After slashing repo rate four times in a row this year to revive growth and investments, the Monetary Policy Committee (MPC) of the Reserve Bank is likely to go for another cut fifth in calendar year 2019 on October 4 to give a big boost to the growth.
With inflation under control and growth rate declining, the RBI reduced the repo rate four times by 110 basis points (bps) to 5.40 per cent in 2019, with the last cut being an unconventional 35-bp reduction on August 7. On September 19, RBI Governor Shaktikanta Das hinted there could be more reduction in the rate in the near
However, there’s a possibility the MPC may not go for aggressive rate cut as the RBI has to take into account higher government borrowings and the fiscal position, especially after the Centre announced sops to revive the sagging economy. That said, the global and local context is weak enough to argue yet for some (though not substantial) incremental role for monetary easing. This is especially true
because Das does not appear to be as large a fiscal hawk currently. He welcomed the bold steps — like corporate tax cut — from the government, after observing one day prior that fiscal space seemed limited.

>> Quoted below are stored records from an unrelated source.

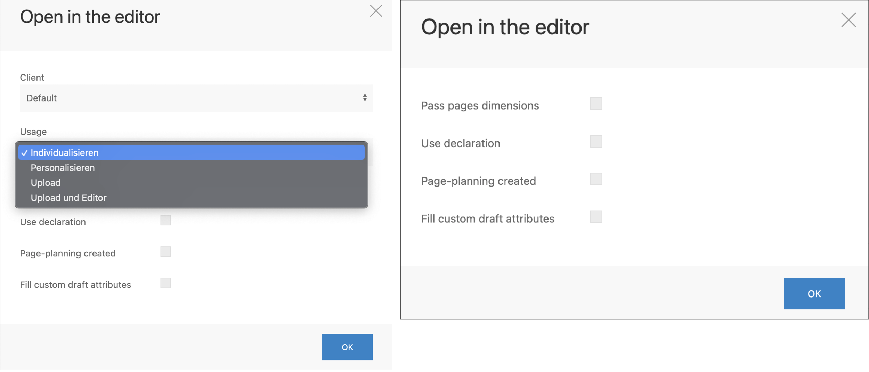Screen dimensions: 869x372
Task: Enable Use declaration below Pass pages dimensions
Action: pyautogui.click(x=596, y=141)
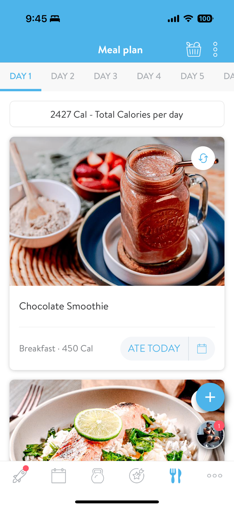Open the calendar icon beside ATE TODAY
The width and height of the screenshot is (234, 508).
(202, 349)
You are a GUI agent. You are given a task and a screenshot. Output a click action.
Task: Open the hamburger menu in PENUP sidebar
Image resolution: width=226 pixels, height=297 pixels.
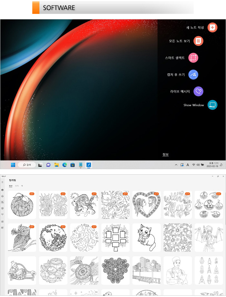click(x=3, y=182)
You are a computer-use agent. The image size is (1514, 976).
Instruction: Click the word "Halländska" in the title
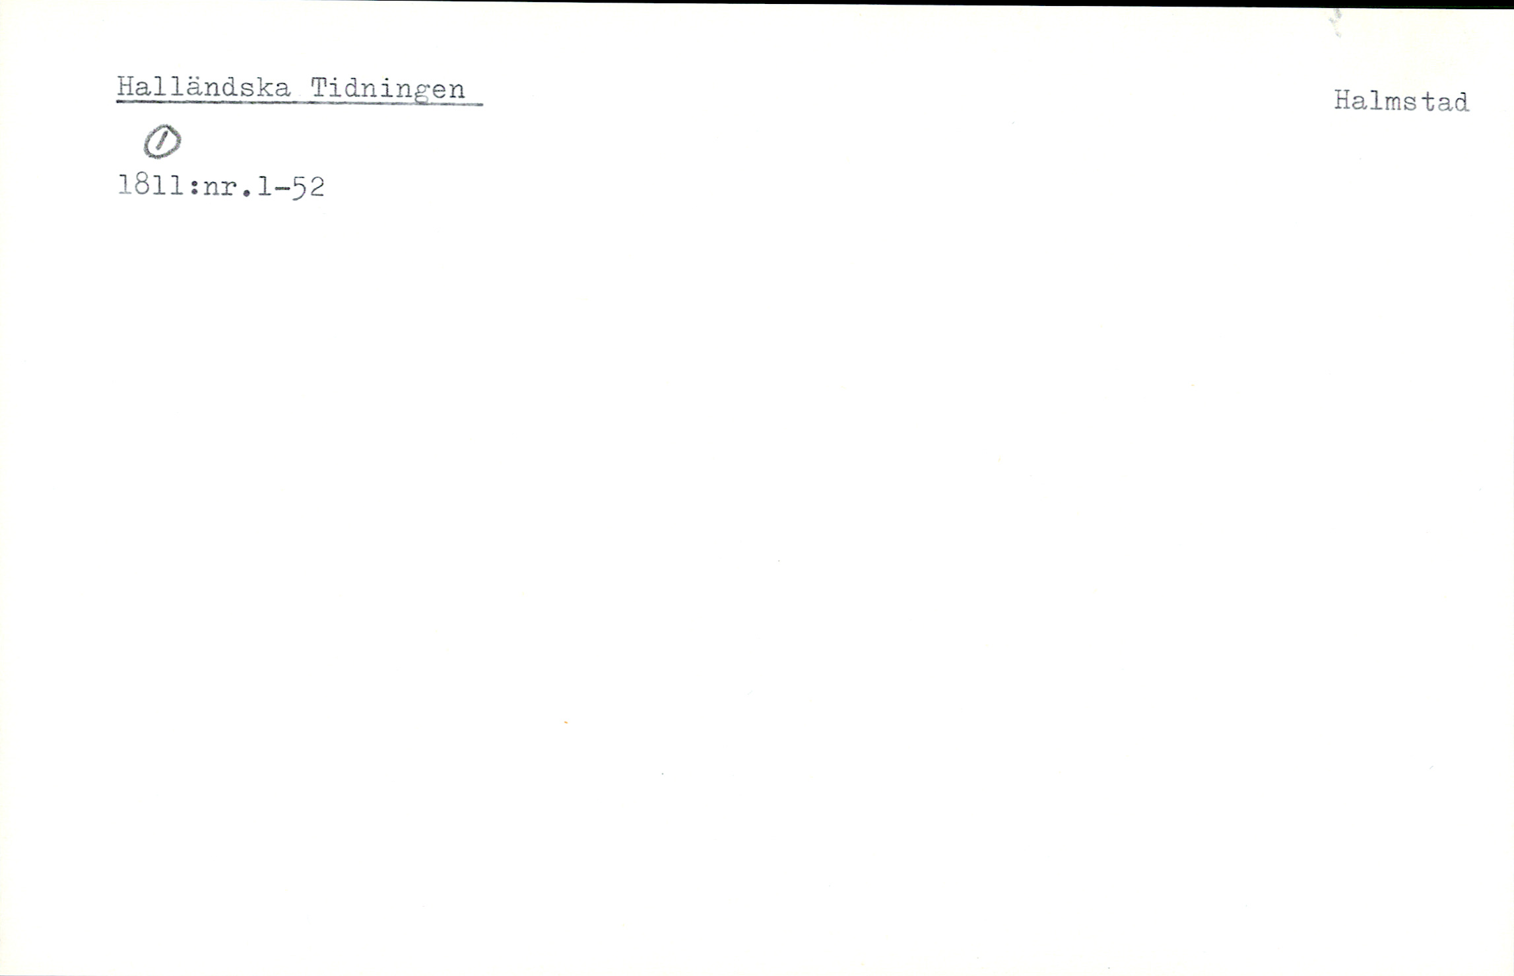(203, 87)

“We would hence look for monetary ‘teasing’ incrementally, as opposed to ‘easing’ that we were expecting before and would expect the repo rate to bottom out in the 5 to 5.25 per cent area. The one caveat to this view is of further global growth deterioration which would then open up room for further easing,” said Suyash Choudhary, head–fixed income, IDFC AMC. The RBI is pushing for for transmission of rate cut benefits to the customers, with its latest directive to link certain loans and deposits to a benchmark rate like the repo rate.
“We grow more confident of our call that lending rates will come off by 50 bps by March as the RBI and MoF continue with measures to bring relief to retail and small industries from 2018’s liquidity crunch. We continue to expect the RBI committee to cut by 35 bps on October 4. But we do not rule out the possibility of a 50-bp cut,” said a BofAML Global Research report.
Merrill Lynch said its base case has the MPC cutting 35 bps on October 4 and 15 bps in December, pausing as inflation rises on base effects, and if global growth slows, cutting a further 40 bps to a 4.5 per cent repo rate by September 2020. “However, we think there is a rising possibility for a 50-bp cut on October 4, with our BofAML India Activity still pointing to a slowdown for another quarter. Our US economists are expecting another 50-bp Fed cut by December,” it said.
Das’ September 19 comments came at a time when the first quarter GDP growth slowed to a six-year low of 5 per cent and August’s exports showed degrowth for the first time. Many sectors, including auto, have seen a demand slowdown, prompting the Centre to step in with measures to tackle the slowdown.